Trond Undheim 2014年11月26日

麻省理工斯隆管理学院高级讲师特隆德•阿恩•温海姆认为,这种虚拟货币可能分散银行业务。

    比特币(Bitcoin)预示了一个新时代的到来,这个新时代比如今的互联网更有颠覆性。颠覆可以是件好事,特别是当颠覆对象是银行的时候。作为一种处于衰退状态的商业模式,虽然银行业进行了各种各样的微调,但几百年来基本上毫无变化。荒谬的是,有些银行害怕比特币的原因在于,后者将迫使它们进行创新。

    比特币是新兴技术网络的最著名代表,而这个网络有可能让银行业得到改善。比特币属于加密货币这个新型金融物种,是一种基于互联网、分散、安全的资金存储和转移方式。比特币,甚至是更有前途的瑞波币(Ripple)网络的作用不是在银行的基本商业模式,也就是贷款、存款、交易和货币兑换方面打开缺口,而是播撒催生全新市场的种子,通常人们把这些市场称为价值互联网(Internet of Value)。它是一种途径,可以让普通人和专业人士一样将一切事物货币化,且不受地域、传统市场准入以及司法权限的限制。

    加密货币面世已超过5年,用互联网标准衡量,这已算是极长的历史了。优雅的数学让加密货币几乎可以瞬间完成价值转移,而且基本上不会给参与双方带来成本,也无需寻找二者都信任的第三方。这实际上已经是一种颠覆,只是颠覆的对象是中介机构。

    人们谈论共享经济已经有几个年头了。租房网站AirBnb和租车服务商Uber等公司启用了那些曾经无人问津的闲置资产,比如一间空着的卧室或者人们的第二辆私家车,并让它们产生经济效益。借助闲置资产的盘活,人们在租房和出行服务这些毫无效率可言的市场中获得了更多的便利。

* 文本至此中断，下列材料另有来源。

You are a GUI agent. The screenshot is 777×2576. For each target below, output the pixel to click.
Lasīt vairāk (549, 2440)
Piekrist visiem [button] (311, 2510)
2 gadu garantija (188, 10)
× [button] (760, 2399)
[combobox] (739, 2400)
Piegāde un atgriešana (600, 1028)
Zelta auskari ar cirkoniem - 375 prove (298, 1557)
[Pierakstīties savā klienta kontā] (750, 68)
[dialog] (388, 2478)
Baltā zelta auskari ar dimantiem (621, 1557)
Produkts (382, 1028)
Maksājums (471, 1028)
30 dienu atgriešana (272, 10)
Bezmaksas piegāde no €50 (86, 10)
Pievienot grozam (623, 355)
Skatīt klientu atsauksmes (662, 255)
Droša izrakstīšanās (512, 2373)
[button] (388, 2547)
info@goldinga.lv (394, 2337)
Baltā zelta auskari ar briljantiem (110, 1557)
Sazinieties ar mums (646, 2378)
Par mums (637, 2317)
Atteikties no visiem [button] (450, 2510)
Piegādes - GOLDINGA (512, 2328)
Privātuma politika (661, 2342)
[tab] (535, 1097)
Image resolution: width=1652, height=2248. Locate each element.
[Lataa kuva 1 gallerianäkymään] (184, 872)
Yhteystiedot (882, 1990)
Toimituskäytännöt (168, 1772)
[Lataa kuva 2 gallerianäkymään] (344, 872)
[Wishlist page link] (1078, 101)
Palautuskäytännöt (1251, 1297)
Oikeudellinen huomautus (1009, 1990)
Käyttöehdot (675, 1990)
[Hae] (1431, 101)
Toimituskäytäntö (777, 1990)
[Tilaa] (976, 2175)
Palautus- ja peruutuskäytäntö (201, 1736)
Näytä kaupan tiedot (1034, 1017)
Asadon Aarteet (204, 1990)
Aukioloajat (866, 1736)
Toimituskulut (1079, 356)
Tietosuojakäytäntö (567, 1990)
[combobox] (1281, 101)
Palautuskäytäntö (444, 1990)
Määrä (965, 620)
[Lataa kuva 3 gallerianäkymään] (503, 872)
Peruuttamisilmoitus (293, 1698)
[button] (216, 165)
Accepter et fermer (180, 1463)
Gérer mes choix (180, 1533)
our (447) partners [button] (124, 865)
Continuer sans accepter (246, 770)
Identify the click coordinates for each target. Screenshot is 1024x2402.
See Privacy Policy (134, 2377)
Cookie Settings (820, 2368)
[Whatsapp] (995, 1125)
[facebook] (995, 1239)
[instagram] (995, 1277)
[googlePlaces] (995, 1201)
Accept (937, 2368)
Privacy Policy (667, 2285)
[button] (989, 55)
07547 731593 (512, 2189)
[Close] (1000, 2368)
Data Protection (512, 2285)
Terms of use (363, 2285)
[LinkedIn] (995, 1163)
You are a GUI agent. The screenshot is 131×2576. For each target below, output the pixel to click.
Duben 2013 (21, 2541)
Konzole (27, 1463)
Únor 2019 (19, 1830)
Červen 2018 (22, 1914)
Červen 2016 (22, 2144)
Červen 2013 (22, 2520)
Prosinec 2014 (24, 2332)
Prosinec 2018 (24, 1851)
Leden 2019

    价值互联网还有可能在此基础上更进一步。想象一下这样的世界,人们可以完全成为自己的做市商,可以为自己的任何财产创造一个市场。这些财产可以是人们所拥有的、想到的和做出的任何事,或者是可以影响他人去做的事。

    然而,美国财政部反洗钱机构金融犯罪执法局(FinCEN)上个月颁布的虚拟货币交易和支付处理新指导意见规定,按照美国法律,上述公司可能被视为从事资金服务业务,因而可能受到新法规的约束,这让许多初创型金融科技公司大失所望。这样的规定本意虽好,但颇有自相矛盾的意味;更重要的是,此举方向有误。除了削弱美国的创新优势,过早地施加此类限制几乎不会带来什么长期影响。

    2001年,我在加州大学伯克利分校(UC Berkeley)时的同事尼尔•弗雷格斯坦出版了一本书,名叫《市场的结构》(The Architecture of Market)。他在书中一针见血地指出,不要以为市场本身会自动或者神奇地出现,也不要以为市场的出现源于个人行为或者源于结构因素和现有机制的共同作用。确切地说,市场是一种精致而复杂的产物,由一些群体出于共同的目的而创造,而且必须由那些靠市场生存的参与者予以维持。

    就比特币而言,它带来的不仅仅是一个新市场,而是“市场中的市场”;它是承载各种新市场的平台。比特币蕴含的是一个转型承诺,尽管听上去很奇怪,但这个承诺比互联网还要伟大。否认这种潜力就相当于否认全球化这个现实。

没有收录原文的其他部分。